Wie sieht es mit anderen Plagegeistern aus – etwa den Wespen?
Wegen des vielen Regens gibt es in diesem Sommer vergleichsweise wenig Wespen. „Wespen mögen es am liebsten trocken, warm und heiß“, sagte Julian Heiermann vom Naturschutzbund Deutschland (Nabu). „Aber wir hatten in den vergangenen Wochen große Niederschläge. Für Wespen ist sowas gar nicht prickelnd.“ Bei feucht-warmem Wetter gebe es Schimmelpilze an ihren Nestern, zudem fänden sie dann weniger Nahrung. Gänzlich Entwarnung gibt es aber noch nicht. Sei es in den kommenden Wochen dauerhaft warm und trocken, werde man vermehrt auch Wespen beobachten.
Gibt es noch mehr Faktoren, die Wespen und anderen Insekten zu schaffen machen?

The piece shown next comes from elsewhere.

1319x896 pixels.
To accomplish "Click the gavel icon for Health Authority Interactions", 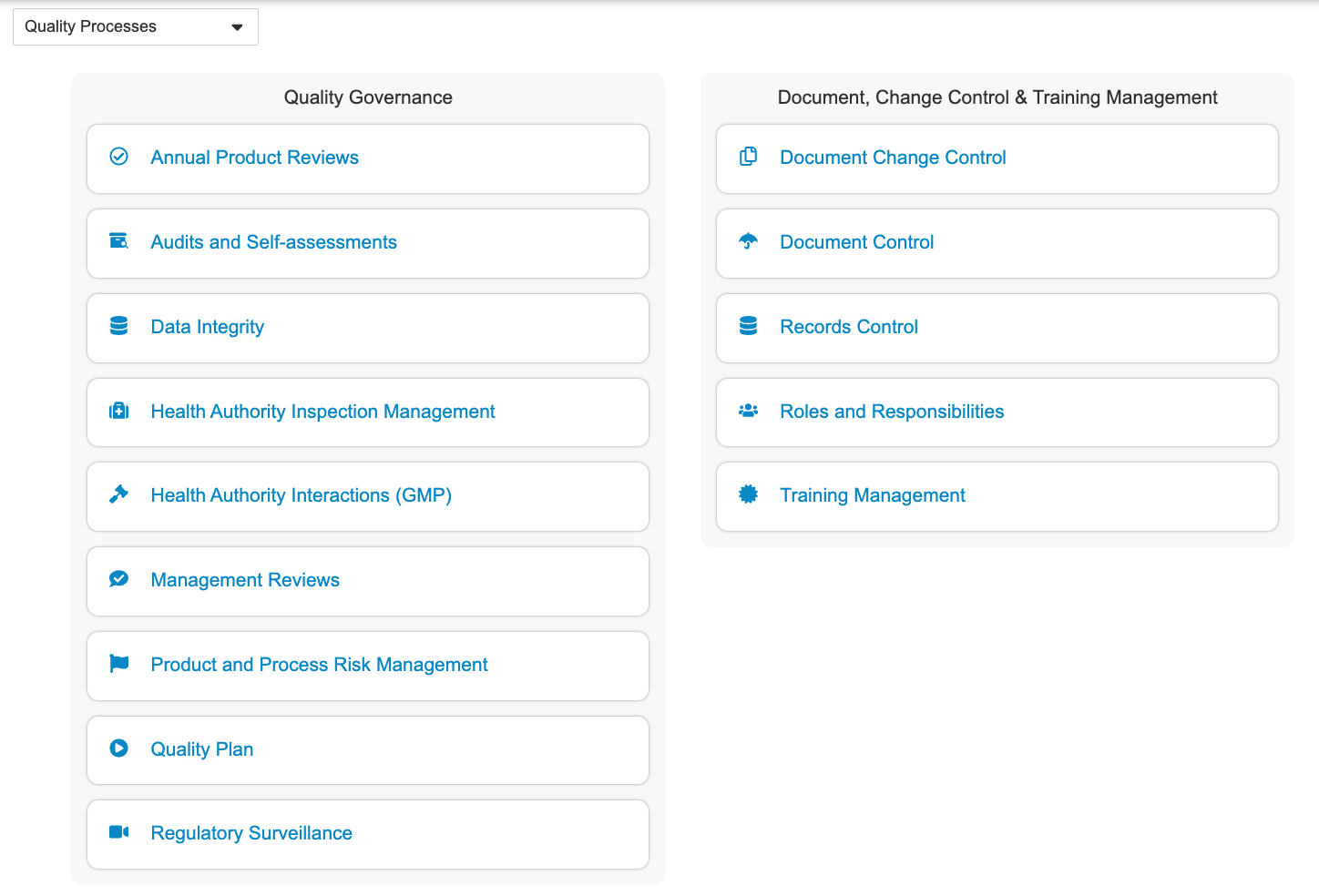I will tap(118, 494).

Noch im Frühjahr seien die Wespen-Völker enorm gewachsen, sagt Martin Klatt, Referent für Arten- und Biotopschutz beim Nabu Baden-Württemberg. „Doch der Einsatz von Pestiziden in Landwirtschaft und Garten sowie das Insektensterben machen auch den Wespen das Leben schwer.“ Insgesamt sind viele Insektenarten in Deutschland stark zurückgegangen. Zu den Gründen zählen Experten nicht nur die Spritzmittel, sondern etwa auch zunehmend fehlende Ackerrandstreifen und weniger insektenfreundliche Pflanzen in Gärten.